Dion Harrell, now 49, was 22 years old when he was identified by the victim just days after the September 18, 1988, rape as the man who sexually assaulted the girl in a dark parking lot. The girl accused Harrell of dragging her into an empty parking lot along Broadway where he allegedly raped her, before stealing her purse as he fled the scene.
The girl went home and reported the incident to her mother who called Long Branch police. A sexual assault forensics examination was conducted at Monmouth Medical Center where evidentiary samples were collected as part of the process.
A jury convicted Harrell following a 1992 trial before Monmouth County Superior Court Judge Theodore J. Labrecque. Harrell was found guilty of the sexual assault based on the teenage victim's positive identification and blood type evidence that placed Harrell in the population that could have committed the rape.
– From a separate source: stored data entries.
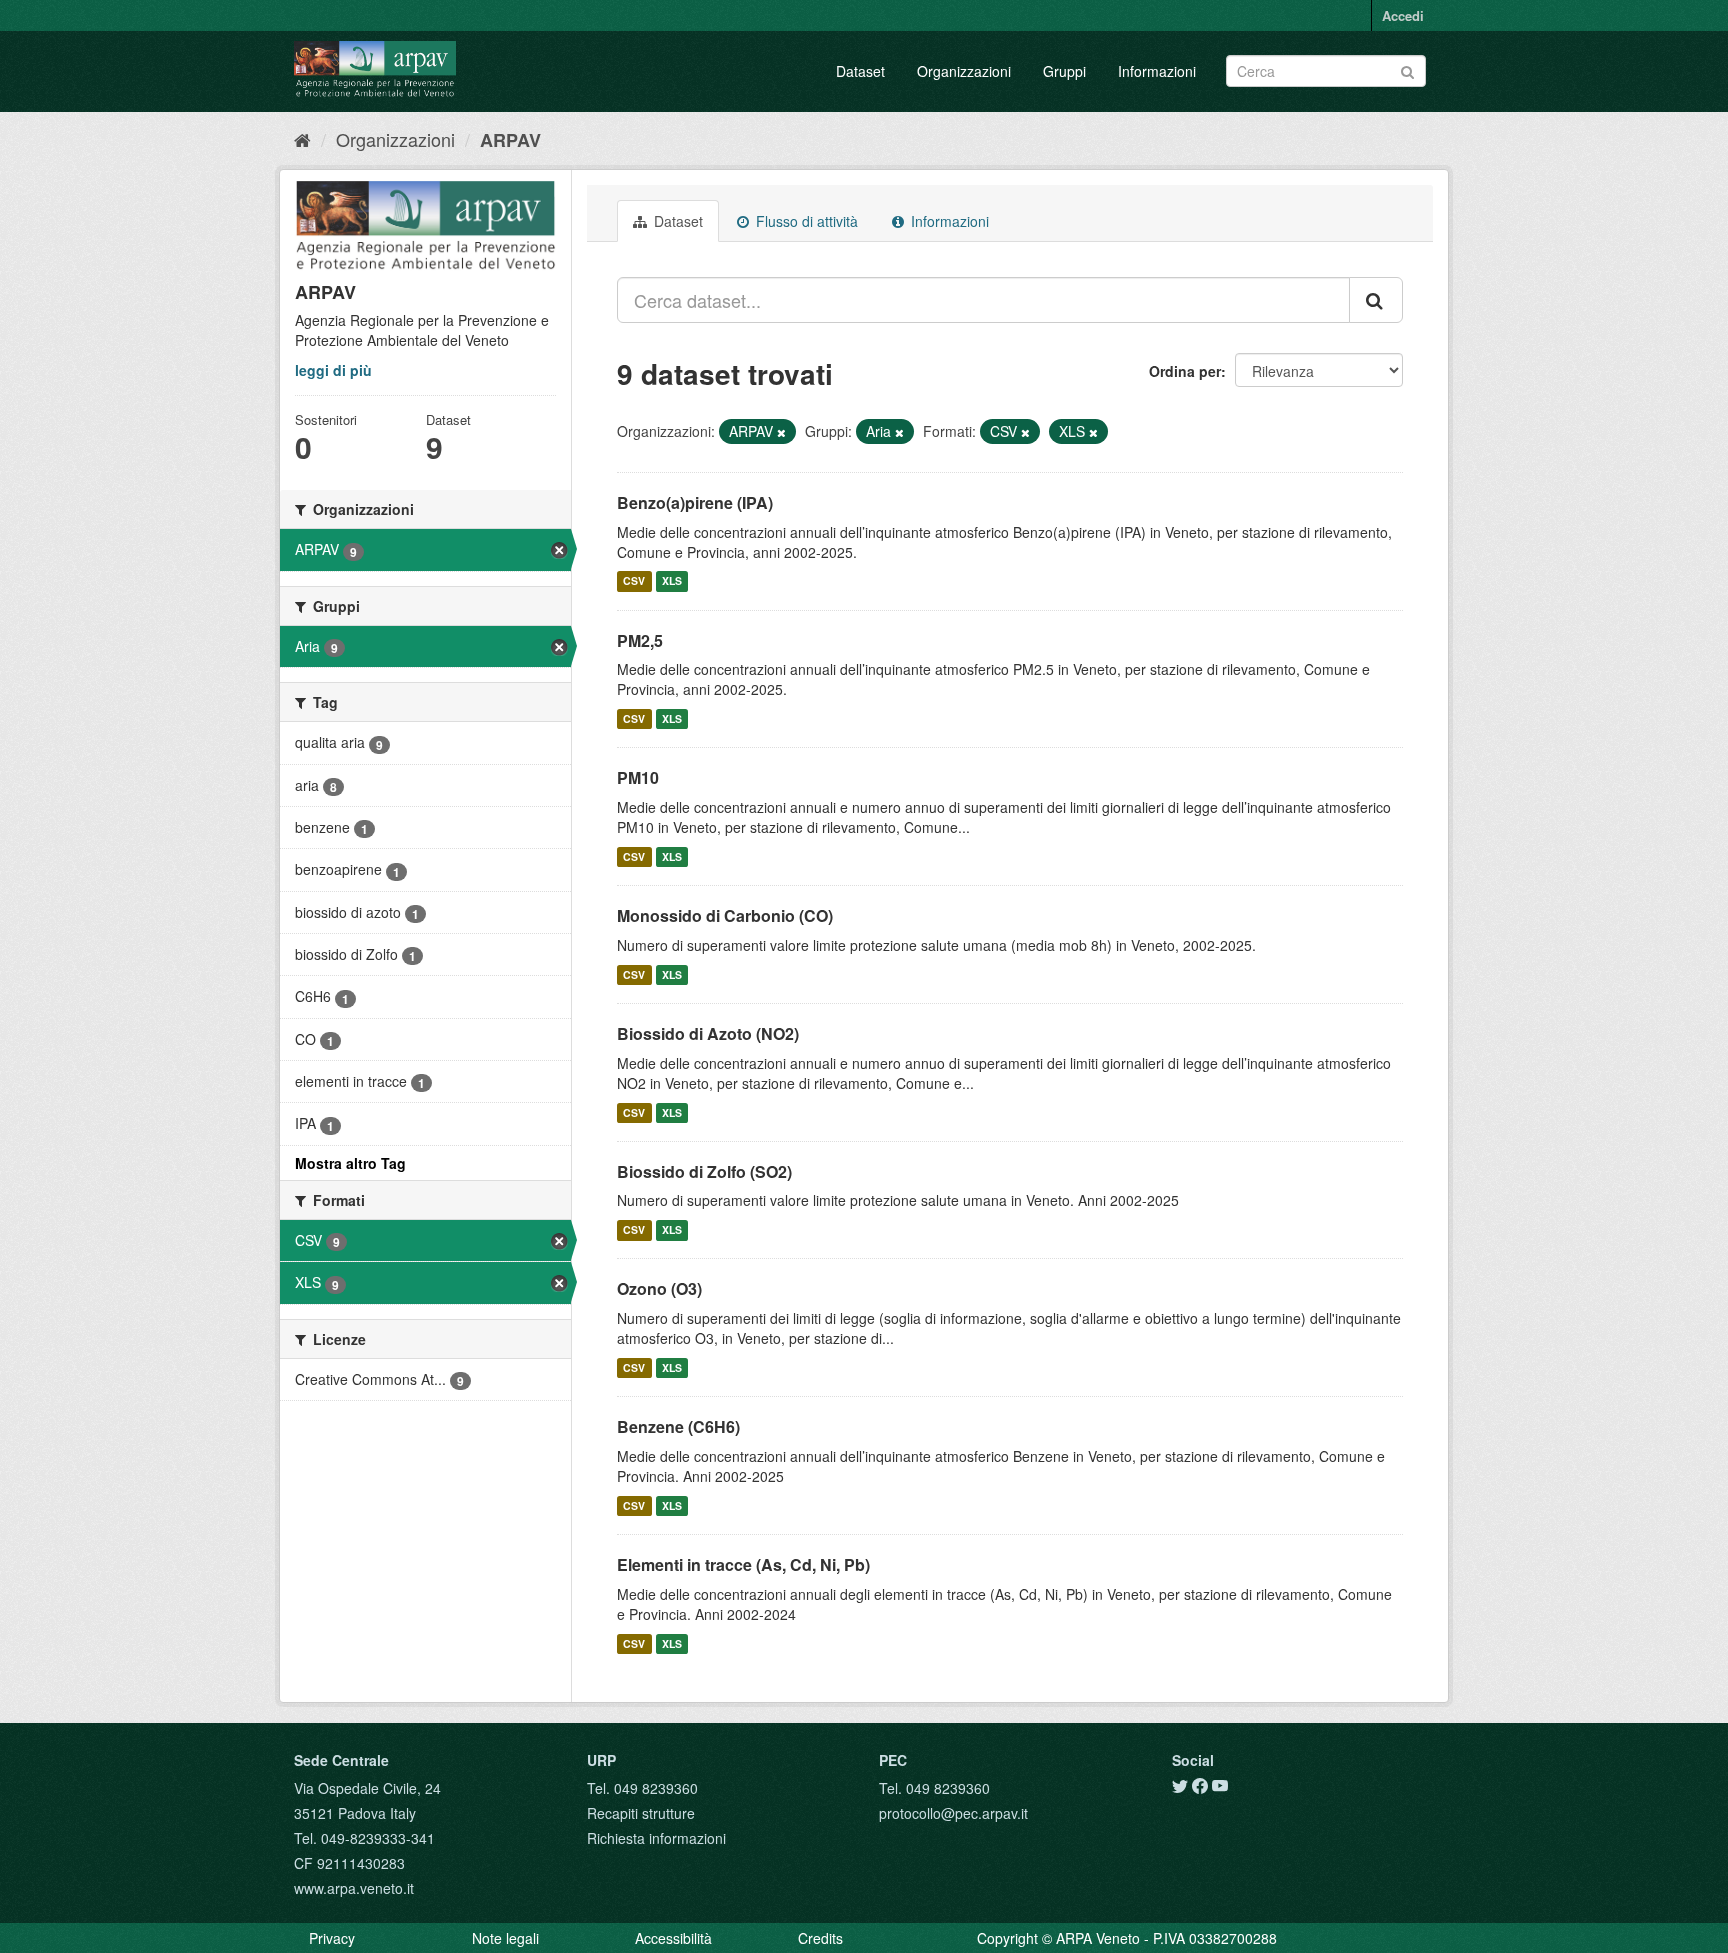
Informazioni (1157, 71)
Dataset (860, 71)
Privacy (332, 1938)
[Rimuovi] (781, 432)
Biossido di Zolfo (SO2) (704, 1171)
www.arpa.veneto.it (354, 1888)
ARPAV (510, 140)
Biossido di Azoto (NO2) (708, 1033)
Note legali (505, 1938)
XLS (672, 581)
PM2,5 (640, 640)
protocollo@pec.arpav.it (953, 1813)
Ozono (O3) (659, 1288)
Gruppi (1064, 71)
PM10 (638, 777)
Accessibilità (673, 1938)
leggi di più (333, 370)
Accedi (1403, 15)
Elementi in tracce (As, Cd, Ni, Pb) (743, 1564)
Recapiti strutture (641, 1813)
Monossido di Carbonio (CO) (725, 915)
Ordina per (1185, 371)
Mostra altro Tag (350, 1163)
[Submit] (1407, 69)
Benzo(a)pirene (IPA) (695, 502)
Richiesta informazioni (656, 1838)
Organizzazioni (964, 71)
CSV (634, 581)
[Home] (302, 139)
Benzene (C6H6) (678, 1426)
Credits (820, 1938)
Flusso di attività (805, 221)
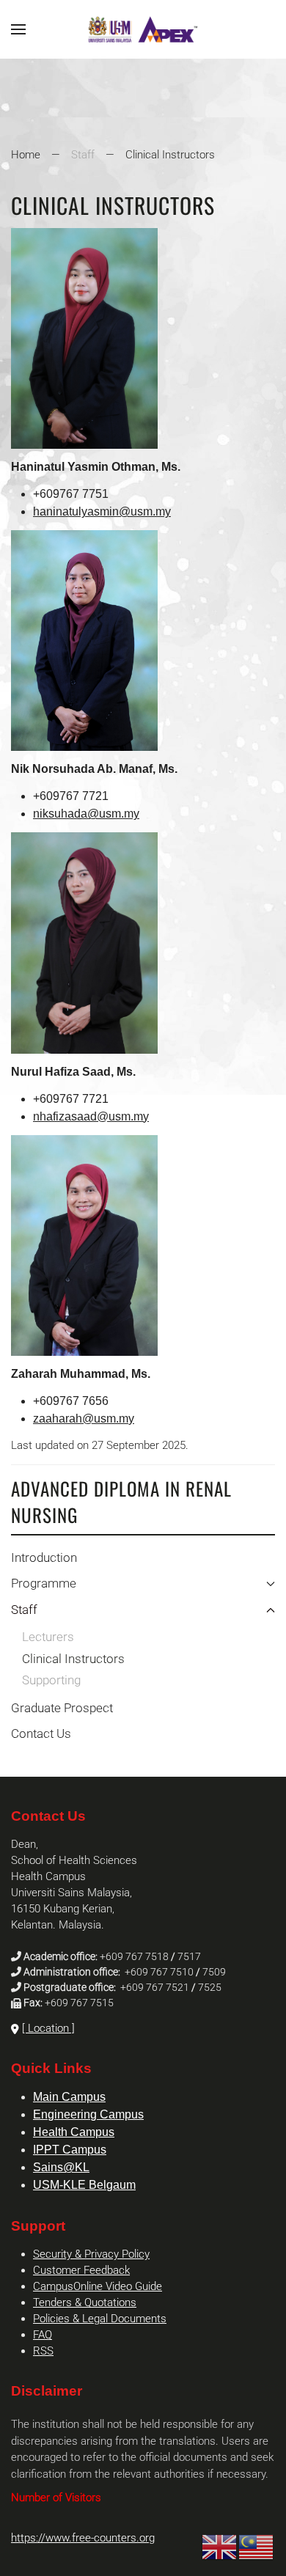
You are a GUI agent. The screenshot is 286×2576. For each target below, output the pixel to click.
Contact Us (41, 1733)
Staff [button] (24, 1609)
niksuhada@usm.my (86, 813)
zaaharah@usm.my (83, 1418)
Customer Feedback (81, 2270)
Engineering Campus (88, 2114)
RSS (43, 2350)
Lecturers (48, 1636)
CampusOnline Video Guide (97, 2286)
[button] (18, 29)
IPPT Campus (69, 2149)
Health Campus (73, 2132)
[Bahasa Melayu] (256, 2546)
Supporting (51, 1680)
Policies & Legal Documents (99, 2318)
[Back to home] (143, 29)
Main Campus (69, 2097)
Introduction (44, 1557)
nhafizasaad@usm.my (91, 1116)
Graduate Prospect (62, 1707)
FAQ (42, 2334)
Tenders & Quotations (84, 2302)
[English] (220, 2546)
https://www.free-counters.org (83, 2537)
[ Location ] (48, 2028)
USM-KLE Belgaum (84, 2185)
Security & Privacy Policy (91, 2254)
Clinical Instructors (73, 1658)
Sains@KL (61, 2167)
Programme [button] (43, 1583)
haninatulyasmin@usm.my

Blood typing was the best technology available at that time. Harrell was sentenced to eight years in a New Jersey state prison, and records show he was released on parole in 1997, after serving just over 4 years in prison.
DNA evidence was first used in the United States in 1987, when a Florida man was convicted of Rape after DNA tests matched his blood sample with the semen traces recovered from a rape victim in Orange County, Florida. But it wasn't until after 1992 that the New Jersey State Police Forensics Laboratory started testing and utilizing DNA evidence for criminal prosecutions in New Jersey. The Federal Bureau of Investigation's (FBI) Combined DNA Index System (CODIS) forensic database was created in 1994, six years after the incident.